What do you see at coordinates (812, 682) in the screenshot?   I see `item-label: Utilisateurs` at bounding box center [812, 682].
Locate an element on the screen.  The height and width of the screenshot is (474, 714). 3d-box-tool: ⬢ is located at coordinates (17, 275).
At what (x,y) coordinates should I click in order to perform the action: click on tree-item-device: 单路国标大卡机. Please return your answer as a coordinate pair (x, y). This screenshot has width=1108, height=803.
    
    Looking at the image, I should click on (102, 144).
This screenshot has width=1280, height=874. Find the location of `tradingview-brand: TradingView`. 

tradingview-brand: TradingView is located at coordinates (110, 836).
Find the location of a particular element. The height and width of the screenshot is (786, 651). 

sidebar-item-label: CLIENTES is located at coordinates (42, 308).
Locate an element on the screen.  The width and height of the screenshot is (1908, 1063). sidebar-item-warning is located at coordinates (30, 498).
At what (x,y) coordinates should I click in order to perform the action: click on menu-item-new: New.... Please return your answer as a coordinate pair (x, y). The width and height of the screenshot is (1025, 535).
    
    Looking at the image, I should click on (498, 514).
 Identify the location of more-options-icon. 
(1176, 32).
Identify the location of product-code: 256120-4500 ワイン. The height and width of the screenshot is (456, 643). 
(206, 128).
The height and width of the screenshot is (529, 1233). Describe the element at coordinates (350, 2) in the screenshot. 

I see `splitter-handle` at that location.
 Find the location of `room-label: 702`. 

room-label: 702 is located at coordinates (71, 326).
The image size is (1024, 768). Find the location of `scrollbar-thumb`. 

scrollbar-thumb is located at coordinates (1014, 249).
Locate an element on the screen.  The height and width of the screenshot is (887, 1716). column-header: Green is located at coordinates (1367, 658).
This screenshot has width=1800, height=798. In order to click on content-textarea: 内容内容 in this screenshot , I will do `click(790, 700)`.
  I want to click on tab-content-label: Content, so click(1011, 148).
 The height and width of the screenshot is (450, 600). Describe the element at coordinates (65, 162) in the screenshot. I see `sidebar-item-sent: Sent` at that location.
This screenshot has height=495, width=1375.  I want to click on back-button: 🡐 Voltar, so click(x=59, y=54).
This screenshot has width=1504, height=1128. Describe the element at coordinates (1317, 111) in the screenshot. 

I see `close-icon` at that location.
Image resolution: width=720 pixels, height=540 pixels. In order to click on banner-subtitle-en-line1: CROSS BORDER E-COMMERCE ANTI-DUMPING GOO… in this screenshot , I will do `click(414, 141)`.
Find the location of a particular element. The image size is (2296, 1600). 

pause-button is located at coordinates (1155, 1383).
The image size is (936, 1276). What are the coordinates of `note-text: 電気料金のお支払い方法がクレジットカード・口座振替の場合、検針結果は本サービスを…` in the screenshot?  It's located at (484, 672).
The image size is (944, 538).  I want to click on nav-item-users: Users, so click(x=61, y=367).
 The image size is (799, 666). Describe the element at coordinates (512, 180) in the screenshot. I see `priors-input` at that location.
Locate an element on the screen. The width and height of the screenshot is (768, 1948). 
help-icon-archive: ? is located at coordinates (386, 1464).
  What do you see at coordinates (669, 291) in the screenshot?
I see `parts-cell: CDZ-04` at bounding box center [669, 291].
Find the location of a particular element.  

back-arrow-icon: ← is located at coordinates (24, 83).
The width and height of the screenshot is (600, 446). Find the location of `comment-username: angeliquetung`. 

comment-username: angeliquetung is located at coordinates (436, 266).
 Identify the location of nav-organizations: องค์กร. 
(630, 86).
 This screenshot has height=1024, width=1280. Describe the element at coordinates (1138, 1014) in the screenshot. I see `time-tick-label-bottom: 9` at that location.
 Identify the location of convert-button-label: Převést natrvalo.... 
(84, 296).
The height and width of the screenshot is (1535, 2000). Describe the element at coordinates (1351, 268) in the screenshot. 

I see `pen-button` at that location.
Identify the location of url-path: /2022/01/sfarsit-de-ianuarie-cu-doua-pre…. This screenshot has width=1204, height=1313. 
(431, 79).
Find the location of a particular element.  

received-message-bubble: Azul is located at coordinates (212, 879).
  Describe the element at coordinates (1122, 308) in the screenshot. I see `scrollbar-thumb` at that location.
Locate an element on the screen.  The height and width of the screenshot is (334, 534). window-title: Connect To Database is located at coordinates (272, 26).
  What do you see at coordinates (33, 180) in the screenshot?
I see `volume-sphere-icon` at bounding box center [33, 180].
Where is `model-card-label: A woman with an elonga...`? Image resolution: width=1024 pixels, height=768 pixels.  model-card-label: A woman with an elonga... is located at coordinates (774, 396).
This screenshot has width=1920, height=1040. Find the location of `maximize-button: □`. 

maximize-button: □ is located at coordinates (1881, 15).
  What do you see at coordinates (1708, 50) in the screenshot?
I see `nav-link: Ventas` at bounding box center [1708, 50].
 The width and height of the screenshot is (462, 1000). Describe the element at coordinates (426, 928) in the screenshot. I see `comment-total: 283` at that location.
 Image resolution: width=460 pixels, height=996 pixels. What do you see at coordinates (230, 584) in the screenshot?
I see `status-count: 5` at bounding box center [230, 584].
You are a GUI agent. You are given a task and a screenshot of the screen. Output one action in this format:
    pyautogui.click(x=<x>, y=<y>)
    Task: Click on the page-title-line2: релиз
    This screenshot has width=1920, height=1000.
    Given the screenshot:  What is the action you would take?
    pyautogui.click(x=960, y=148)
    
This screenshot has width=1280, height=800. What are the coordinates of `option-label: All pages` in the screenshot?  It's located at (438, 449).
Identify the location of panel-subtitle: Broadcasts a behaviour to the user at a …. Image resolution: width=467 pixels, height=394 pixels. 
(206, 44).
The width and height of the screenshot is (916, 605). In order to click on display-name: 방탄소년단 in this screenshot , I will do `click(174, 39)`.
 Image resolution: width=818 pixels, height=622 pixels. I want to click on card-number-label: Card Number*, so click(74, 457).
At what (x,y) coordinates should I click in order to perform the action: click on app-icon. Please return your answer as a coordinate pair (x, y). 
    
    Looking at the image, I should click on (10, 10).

⁂

(Problem statement): Find each line in the material above that contains the string "pair" and copy those lines. Case counts.

(Answer to this problem):
At what (x,y) coordinates should I click in order to perform the action: click on tree-item-device: 单路国标大卡机. Please return your answer as a coordinate pair (x, y). This screenshot has width=1108, height=803.
At what (x,y) coordinates should I click in order to perform the action: click on menu-item-new: New.... Please return your answer as a coordinate pair (x, y). The width and height of the screenshot is (1025, 535).
At what (x,y) coordinates should I click in order to perform the action: click on app-icon. Please return your answer as a coordinate pair (x, y). 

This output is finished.